Thank you for sending me naked pictures of your torso and in some cases, your nether regions.  I didn’t need to know you had a mole down there or that you’re capable of flexing muscles that are not necessarily accessible by most mammals.  This has however overshadowed my “hello, how are you?” message sent on our mutual dating site.  I know I should feel flattered that you went to all the trouble of filling my inbox with messages of affection over the one photo I posted, but, as stated in my profile, I am searching for a John Doe who wants something more than just a hook up.

For those with whom I have actually risked a conversation, your various ways of coercing me into a meeting via body visuals, incredible promises of physical fulfilment and somewhat shady humourous jokes and anecdotes, I salute you.  You have managed to reduce my respect for men.  Is it at all possible to hold a conversation without alluring to how fit you are; how rich you might be or how you’d like to “spend time” with me?

Whilst my self-confidence is taking a thorough beating every time I acknowledge defeat and fall for your wily ways, my waistline seems to increase with my coping mechanisms.  Chocolate and wine serve as nicer companions than dates who insist on meeting for a drink, only to leave me with the bill and a sloppy kiss.  I suppose that is far better than the guy who was better quoiffed and sprigged than me; I can’t complain about that date.  He left me with his beautician and the ingredients to a fantastic cleanser.

Please don’t feel intimidated when you find out I earn more money or drive a Mercedes E Class. Yes, I have worked hard and do not need to validate myself to a stranger who drives an Aygo. We all make choices as adults and I chose to buy an expensive car, just as you decided to treat your friends to a week in Amsterdam. Thank you for showing me the photos.  I love the one taken by the Penis Museum, and no, we will not be going on a second date.

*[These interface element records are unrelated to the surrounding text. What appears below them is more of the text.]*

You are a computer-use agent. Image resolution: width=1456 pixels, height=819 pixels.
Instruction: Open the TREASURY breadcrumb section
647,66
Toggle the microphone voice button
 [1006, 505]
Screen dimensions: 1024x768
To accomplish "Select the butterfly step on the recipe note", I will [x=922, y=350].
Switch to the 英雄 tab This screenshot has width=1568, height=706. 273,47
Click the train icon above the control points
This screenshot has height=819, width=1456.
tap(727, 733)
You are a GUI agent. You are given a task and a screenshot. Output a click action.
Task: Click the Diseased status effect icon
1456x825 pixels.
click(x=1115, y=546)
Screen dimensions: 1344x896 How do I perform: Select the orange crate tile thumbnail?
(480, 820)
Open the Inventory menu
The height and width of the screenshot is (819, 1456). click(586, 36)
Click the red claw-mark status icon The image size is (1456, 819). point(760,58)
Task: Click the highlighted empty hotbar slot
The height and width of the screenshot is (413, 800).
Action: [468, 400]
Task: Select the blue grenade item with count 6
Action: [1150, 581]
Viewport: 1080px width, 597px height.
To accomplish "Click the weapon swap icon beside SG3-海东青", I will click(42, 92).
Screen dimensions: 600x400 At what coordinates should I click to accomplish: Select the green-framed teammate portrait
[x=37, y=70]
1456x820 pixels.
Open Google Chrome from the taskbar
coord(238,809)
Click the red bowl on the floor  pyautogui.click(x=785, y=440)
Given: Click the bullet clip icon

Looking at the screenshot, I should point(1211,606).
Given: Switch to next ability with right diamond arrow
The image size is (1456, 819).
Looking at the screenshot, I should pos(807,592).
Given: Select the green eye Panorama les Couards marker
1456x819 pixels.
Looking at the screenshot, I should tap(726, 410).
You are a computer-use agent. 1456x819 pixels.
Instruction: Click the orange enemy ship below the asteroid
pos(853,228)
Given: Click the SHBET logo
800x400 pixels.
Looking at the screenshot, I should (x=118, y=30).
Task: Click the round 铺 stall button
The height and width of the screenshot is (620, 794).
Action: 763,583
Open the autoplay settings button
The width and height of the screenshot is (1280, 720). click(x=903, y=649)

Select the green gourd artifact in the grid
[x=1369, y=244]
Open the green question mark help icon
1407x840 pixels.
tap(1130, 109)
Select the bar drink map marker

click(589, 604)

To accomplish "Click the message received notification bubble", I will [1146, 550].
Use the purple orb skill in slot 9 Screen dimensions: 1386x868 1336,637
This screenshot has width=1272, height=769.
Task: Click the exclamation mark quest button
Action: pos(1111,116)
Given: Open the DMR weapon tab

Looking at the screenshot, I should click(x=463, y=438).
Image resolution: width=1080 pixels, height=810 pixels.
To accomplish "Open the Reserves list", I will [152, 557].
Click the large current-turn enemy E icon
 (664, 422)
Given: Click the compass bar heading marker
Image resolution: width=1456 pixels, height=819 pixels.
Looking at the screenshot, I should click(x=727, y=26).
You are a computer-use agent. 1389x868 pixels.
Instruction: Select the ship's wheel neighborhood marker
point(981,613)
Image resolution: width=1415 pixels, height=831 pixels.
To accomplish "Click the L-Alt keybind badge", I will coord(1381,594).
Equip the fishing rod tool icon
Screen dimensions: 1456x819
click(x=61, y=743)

The purpose of this email is to let you know that I will not be continuing my subscription to the dating site and request that you remove my number from your phone.  If I am destined to live with ten cats and sit alone knitting at night whilst watching the latest Sewing Bee or Bake Off, so be it.  It is a far cry better than attaching myself to someone who knows nothing about my personality but insists I lose a couple of pounds to match his ideal image of me.  Do not persist in contacting me as I am sure you now realise that my search for John Doe is now over.  He probably never existed and putting a combination of all you gentlemen together into one personality would still not make up for what is missing in the human link.

Good luck in your hunt for a female partner.  You will need it.